** begin Listed records **

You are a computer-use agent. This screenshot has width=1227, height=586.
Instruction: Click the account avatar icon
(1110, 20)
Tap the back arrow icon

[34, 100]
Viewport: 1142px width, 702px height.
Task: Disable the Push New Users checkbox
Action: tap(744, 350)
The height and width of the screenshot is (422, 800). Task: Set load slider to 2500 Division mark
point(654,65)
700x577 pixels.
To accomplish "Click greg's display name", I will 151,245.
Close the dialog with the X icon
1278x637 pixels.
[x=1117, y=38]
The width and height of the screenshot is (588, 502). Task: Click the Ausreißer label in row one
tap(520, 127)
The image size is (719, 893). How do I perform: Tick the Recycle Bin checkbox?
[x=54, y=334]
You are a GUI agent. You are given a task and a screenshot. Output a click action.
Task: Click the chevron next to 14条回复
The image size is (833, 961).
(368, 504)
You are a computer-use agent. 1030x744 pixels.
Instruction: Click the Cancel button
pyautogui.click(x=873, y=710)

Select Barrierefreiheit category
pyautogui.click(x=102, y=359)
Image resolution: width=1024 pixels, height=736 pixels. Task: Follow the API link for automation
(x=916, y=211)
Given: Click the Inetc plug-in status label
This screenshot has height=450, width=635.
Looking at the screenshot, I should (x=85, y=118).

** end Listed records **

> _Problem to work on_
Count the lines of the data above that contain the string "pixels", and state only the resulting number.

> _Full output_
4